Pensaba que sin motor, el vuelo sería silencioso y plácido. Olvidaba que el aire también hace ruido con la fricción, así que si bien se puede charlar dentro de la diminuta cabina del planeador sin necesidad de auriculares, el ruido está. También descubrí que se puede estar una hora planeando como un cóndor, de hecho bajamos cuando quisimos. Calculo que Marcelo ya estaría cansado de mis preguntas, e incluso, quizás para que me callara, se mandó una maniobra acrobática que nos hizo apuntar al cielo y a la tierra en el mismo segundo. Después de eso aterrizamos en silencio.
Mientras tanto, en el Aeroclub Fortín Lobos, el curso avanzaba. Ya podía realizar todas las maniobras con bastante confianza: desde virajes bien prolijos hasta lo más vital, aterrizar. También habíamos practicado innumerables veces lo que se conoce como simulacro de emergencia. En cualquier momento del vuelo, el instructor dice "emergencia" y le saca toda la potencia al motor.
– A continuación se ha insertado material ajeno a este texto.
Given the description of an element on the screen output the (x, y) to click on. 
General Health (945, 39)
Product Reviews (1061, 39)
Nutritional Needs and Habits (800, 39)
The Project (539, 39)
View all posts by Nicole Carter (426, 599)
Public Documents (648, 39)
Las primeras veces te asustás un poco, pero la idea es vencer ese miedo instintivo y responder poniendo el avión a planear para no perder sustentación, mientras se busca el mejor lugar en el terreno para tocar suelo (donde no haya casas, agua, gente, alambrados, plantas) para simular cómo aterrizaríamos sanos y salvos si, de golpe, el motor se rompe.
Argentina es un gran lugar para aprender. Es que, acá, la hora de vuelo vale unos US $70, mientras que en el resto del continente ronda los US $200.
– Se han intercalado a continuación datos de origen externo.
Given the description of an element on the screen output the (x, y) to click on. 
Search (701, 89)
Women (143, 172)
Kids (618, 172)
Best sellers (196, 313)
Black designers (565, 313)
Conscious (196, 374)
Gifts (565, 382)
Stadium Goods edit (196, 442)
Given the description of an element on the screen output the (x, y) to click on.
Las horas de vuelo pasaban y yo esperaba mi momento culminante: que el instructor considerara que ya podía volar solo. A esa altura, mi instructor era Matías Dimaro. Él también es de Lobos, se recibió en ese mismo aeroclub, tiene 6000 horas de vuelo y vive de manejar un jet de alta velocidad que sale US$3.000.000 y transporta 11 pasajeros. "Mientras más ansiosos están por volar solos, más tardo en largarlos", me confesaría Matías tiempo después. "Para manejar bien un avión hay que estar tranquilo".
Lo cual me lleva a dudar si el momento elegido fue el indicado para mí. En la mitad de un aterrizaje, cuando venía atento a meter el avión en la pista a 110 km/h, que carretee derecho sobre el pasto y despegue sin desestabilizarse mucho, me dice: "¡Pará, pará!". Me preocupé, no es una orden que solés recibir en el momento más crítico del manejo. Pero igual paré el avión y escuché: "Yo me bajo". Me salió un tímido: "¿Sí?". Y me retrucó: "¿No estás seguro?". La verdad, más seguro me sentía con Matías al lado, pero era el momento para decir sí.
Final de vuelo
Cuando el curso va llegando a su fin, se llama a un inspector de la Administración Nacional de Aviación Civil (ANAC) para que evalúe la parte práctica y controle un examen teórico de 100 preguntas. La asignación del inspector es por sorteo. El que le tocó a mi clase parecía que tenía mucho miedo a volar, porque prácticamente no nos dejó manejar el avión e hizo todo lo posible como para terminar el vuelo rápido. Así como en Lobos, hay 293 centros de instrucción o entrenamiento aeronáutico civiles. Matías Dimaro enseñó en distintos lugares a más de cien alumnos, y cuenta: "Han aumentado mucho las mujeres. Son prolijas, ordenadas. El hombre muchas veces peca de soberbio". Pero el equilibrio de géneros aún está muy lejos y las alumnas no llegan al 10% en la Argentina.
Más allá del sexo y la cantidad de horas necesarias, incluso más allá de si se aprobó el examen con el 70% mínimo de respuestas correctas o con las 100 acertadas, en Lobos hay un satánico ritual de graduación.
Cada flamante piloto, al final de la jornada del examen, debe arrodillarse sobre la pista frente al hangar y cual bautismo aeronáutico se vierten sobre su cabeza un par de baldes de aceite de motor usado, y si hay a mano, algo de cenizas (que siempre dejó algún asado) y pintura (que siempre se está pintando algo). Es asqueroso, humillante y quizás hasta dañino para la salud. Pero mientras recibía de rodillas el tercer balde de esa mezcla pegajosa y repulsiva, sentía que algo había aprendido. Que a pesar de estar arrodillado, ya podía elevarme y salir a volar.